Erdogan, 3 ay önce 21 Aralık'ta Ordu'ya gediğini, ordu ve ilçelerinde tamamladıkları 166 trilyon liralık eser ve hizmeti resmi olarak vatandaşlarla buluşturduklarını anlattı. Geceyi Ordu'da geçirdiğini, sabah Ordulu balıkçıların denizden yaptıkları selamlamayla ayrıca duygulandığını, 15 Şubat'ta bir kez daha İstanbul'daki Ordulular Sevgi Şöleni'ne katıldığını, coşkulu ve muhabbet dolu bir atmosferde istanbul'daki Ordulu hemşehrileriyle hasret giderdiğini ifade eden Erdoğan, bugün bir kez daha Ordu'da olduğunu, kentin büyükşehir belediyesine katılmasına 6 gün kaldığını kaydetti.
Erdoğan, "İnşallah Ordu Büyükşehir Belediye Başkanı olarak Enver kardeşimi burada belediye başkanı yaptığınız andan itibaren yeni bir süreç başlayacak. İnşallah AK Parti'li bir başkanla, tecrübeyle, birikimle, dürüst, işbilen, becerikli bir başkan ile büyükşehirin kuruluşunu gerekleştireceğiz" diye konuştu.
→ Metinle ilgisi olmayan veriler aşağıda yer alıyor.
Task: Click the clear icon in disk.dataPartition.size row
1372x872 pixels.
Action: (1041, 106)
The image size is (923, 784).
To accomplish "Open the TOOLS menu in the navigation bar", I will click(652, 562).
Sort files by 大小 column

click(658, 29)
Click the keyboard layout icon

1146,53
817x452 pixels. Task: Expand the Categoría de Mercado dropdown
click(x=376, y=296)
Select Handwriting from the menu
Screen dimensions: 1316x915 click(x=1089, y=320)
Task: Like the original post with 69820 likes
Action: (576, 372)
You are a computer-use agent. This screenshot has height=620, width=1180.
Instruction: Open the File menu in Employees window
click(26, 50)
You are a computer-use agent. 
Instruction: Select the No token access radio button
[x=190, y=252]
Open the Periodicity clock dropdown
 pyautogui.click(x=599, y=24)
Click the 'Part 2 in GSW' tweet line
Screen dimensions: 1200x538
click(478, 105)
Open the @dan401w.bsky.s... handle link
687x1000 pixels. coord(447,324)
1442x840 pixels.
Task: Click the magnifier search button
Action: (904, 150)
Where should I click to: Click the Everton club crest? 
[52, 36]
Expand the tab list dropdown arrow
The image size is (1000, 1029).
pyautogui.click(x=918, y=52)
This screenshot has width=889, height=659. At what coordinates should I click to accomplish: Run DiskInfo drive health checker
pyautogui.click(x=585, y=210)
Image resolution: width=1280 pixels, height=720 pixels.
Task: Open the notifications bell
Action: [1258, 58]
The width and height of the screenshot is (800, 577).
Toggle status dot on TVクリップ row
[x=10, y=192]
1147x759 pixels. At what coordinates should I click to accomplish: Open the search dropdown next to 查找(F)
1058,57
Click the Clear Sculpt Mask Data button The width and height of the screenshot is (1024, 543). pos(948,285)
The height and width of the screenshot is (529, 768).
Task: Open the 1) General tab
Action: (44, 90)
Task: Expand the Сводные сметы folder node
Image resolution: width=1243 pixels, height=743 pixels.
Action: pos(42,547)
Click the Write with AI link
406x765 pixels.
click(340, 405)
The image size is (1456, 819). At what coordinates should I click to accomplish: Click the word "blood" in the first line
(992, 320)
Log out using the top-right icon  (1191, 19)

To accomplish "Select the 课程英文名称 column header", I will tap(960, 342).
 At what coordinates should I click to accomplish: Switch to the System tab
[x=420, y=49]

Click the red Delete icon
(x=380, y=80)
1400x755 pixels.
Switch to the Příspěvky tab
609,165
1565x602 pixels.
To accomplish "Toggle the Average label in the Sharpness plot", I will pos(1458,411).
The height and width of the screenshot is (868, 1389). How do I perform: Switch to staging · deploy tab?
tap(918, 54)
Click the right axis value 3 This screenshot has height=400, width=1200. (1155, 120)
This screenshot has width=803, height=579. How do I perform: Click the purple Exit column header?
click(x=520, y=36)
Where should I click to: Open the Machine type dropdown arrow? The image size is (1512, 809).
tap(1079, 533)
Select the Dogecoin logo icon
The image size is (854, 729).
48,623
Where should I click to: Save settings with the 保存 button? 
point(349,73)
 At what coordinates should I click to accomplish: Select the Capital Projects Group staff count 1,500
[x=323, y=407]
Alanda 1940 ve 1950'leri yaşayan nine ve dedelerin olduğunu belirten Erdoğan, o dönemi yaşamayanlara da anlatıldığını kaydetti. 1940'larda Ordu'nun büyük çileler çektiğini, çok büyük yoksulluğa maruz kaldığını ifade eden Erdoğan, Demokrat Parti'nin Ordu milletvekili, 1949'da Ordu'da çok büyük yoksulluğun yaşandığını, 26 kuruşluk mısırın vatandaşa 50 kuruşa satıldığını, onu almak için insanların kuyrukta beklediğini, izdihamda ezildiğini anlattığına işaret etti. Erdoğan, şöyle konuştu:
"Evlerde ekmek yok. Öyle mi anacığım? Elektrik zaten yok, gaz yok, gaz lambası yok, ekmek bile yok. Peki ne var? CHP var. CHP demek yokluk demektir, CHP demek susuzluk demektir, CHP demek karanlık demektir. İstanbul'u ben onlardan aldım; onların belediyeciliğini bilirim. Çöp dağlarına İstanbul'u nasıl mahkum etiklerini bilirim. Şimdi gelirken helikopterden, aman Yarabbim, baktım ki deniz ile derenin kesiştiği yeri, şu andaki belediye çöp mahalli olarak kullanıyor. Bu nasıl belediyecilik? O çöpün sızıntısı dereye, denize gider. Bu CHP'li belediyeye bu teslim edilir mi? Bu nasıl bir anlayıştır? Koskoca İzmir'de hala modern çöp depolama yok, vahşi depolama var. Düşünebiliyor musunuz yıllar yılı İzmir'i bunlar yönetir, daha bir modern depolama yapamadılar. Ama bizde ben ta 1994'te göreve geldiğimde İstanbul'a modern depolama yaptım. Çöpten kompost gübre üretiyordum orada, parklara bahçelere sermek için...Şimdi de inşallah Ordu'da bir değişim, dönüşüm yapacağız, bunun adımını atacağız. Ordu'yu çöpe mahkum edenlere bu seçimde ne diyoruz? O kadar...Millet, o dönemlerde devlet dairesine giremezdi. 48'i, 49'u söylüyorum. Kapıda beklerdi, sadece muhtar girebilirdi, her ne mesele varsa o arzederdi.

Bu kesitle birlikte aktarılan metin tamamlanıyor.